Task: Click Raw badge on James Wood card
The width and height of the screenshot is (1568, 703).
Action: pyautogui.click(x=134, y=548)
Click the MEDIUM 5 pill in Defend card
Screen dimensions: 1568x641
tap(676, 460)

## Problem requirements
In the records above, find the line containing "The width and" and print it and every later line exactly, through the last one.

## Output for this exercise
The width and height of the screenshot is (1568, 703).
Action: pyautogui.click(x=134, y=548)
Click the MEDIUM 5 pill in Defend card
Screen dimensions: 1568x641
tap(676, 460)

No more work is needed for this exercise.